Entradas para localizar palabras y elementos:
/---

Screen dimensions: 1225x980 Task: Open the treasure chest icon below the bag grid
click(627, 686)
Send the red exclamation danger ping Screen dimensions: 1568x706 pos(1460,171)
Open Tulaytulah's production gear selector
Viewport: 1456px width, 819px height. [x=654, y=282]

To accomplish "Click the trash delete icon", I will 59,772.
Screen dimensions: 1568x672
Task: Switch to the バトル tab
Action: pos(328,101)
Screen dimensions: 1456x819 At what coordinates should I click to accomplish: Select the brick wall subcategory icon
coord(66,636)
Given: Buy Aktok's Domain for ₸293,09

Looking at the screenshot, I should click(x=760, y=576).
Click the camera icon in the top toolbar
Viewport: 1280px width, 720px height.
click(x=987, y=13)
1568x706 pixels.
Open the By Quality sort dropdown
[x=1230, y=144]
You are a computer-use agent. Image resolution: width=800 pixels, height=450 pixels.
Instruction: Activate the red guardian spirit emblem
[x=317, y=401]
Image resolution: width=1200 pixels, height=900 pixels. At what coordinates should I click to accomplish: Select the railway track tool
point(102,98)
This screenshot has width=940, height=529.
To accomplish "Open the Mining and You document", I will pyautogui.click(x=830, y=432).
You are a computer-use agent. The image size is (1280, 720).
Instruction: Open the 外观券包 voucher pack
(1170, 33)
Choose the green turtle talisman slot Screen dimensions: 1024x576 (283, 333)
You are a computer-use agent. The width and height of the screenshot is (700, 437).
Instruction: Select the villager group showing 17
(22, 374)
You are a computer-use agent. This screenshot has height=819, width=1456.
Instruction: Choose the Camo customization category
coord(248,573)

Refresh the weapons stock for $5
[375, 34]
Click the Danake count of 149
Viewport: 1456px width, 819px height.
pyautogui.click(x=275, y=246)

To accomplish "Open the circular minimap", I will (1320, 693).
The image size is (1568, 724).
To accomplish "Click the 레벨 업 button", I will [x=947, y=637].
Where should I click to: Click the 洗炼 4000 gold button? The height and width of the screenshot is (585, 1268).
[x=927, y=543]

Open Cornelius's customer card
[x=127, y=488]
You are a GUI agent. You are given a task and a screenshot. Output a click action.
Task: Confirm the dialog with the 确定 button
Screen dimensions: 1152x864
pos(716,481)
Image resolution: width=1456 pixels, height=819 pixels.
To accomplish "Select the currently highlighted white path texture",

\---

(Problema a resolver) Por favor, reescribe todos los ítems anteriores cambiando "Instruction" por "Goal" y sin modificar nada más.

(Solución de la tarea)
Screen dimensions: 1225x980 Task: Open the treasure chest icon below the bag grid
click(627, 686)
Send the red exclamation danger ping Screen dimensions: 1568x706 pos(1460,171)
Open Tulaytulah's production gear selector
Viewport: 1456px width, 819px height. [x=654, y=282]

To accomplish "Click the trash delete icon", I will 59,772.
Screen dimensions: 1568x672
Task: Switch to the バトル tab
Action: pos(328,101)
Screen dimensions: 1456x819 At what coordinates should I click to accomplish: Select the brick wall subcategory icon
coord(66,636)
Given: Buy Aktok's Domain for ₸293,09

Looking at the screenshot, I should click(x=760, y=576).
Click the camera icon in the top toolbar
Viewport: 1280px width, 720px height.
click(x=987, y=13)
1568x706 pixels.
Open the By Quality sort dropdown
[x=1230, y=144]
You are a computer-use agent. Image resolution: width=800 pixels, height=450 pixels.
Goal: Activate the red guardian spirit emblem
[x=317, y=401]
Image resolution: width=1200 pixels, height=900 pixels. At what coordinates should I click to accomplish: Select the railway track tool
point(102,98)
This screenshot has width=940, height=529.
To accomplish "Open the Mining and You document", I will pyautogui.click(x=830, y=432).
You are a computer-use agent. The image size is (1280, 720).
Goal: Open the 外观券包 voucher pack
(1170, 33)
Choose the green turtle talisman slot Screen dimensions: 1024x576 (283, 333)
You are a computer-use agent. The width and height of the screenshot is (700, 437).
Goal: Select the villager group showing 17
(22, 374)
You are a computer-use agent. This screenshot has height=819, width=1456.
Goal: Choose the Camo customization category
coord(248,573)

Refresh the weapons stock for $5
[375, 34]
Click the Danake count of 149
Viewport: 1456px width, 819px height.
pyautogui.click(x=275, y=246)

To accomplish "Open the circular minimap", I will (1320, 693).
The image size is (1568, 724).
To accomplish "Click the 레벨 업 button", I will [x=947, y=637].
Where should I click to: Click the 洗炼 4000 gold button? The height and width of the screenshot is (585, 1268).
[x=927, y=543]

Open Cornelius's customer card
[x=127, y=488]
You are a GUI agent. You are given a task and a screenshot. Output a click action.
Task: Confirm the dialog with the 确定 button
Screen dimensions: 1152x864
pos(716,481)
Image resolution: width=1456 pixels, height=819 pixels.
To accomplish "Select the currently highlighted white path texture",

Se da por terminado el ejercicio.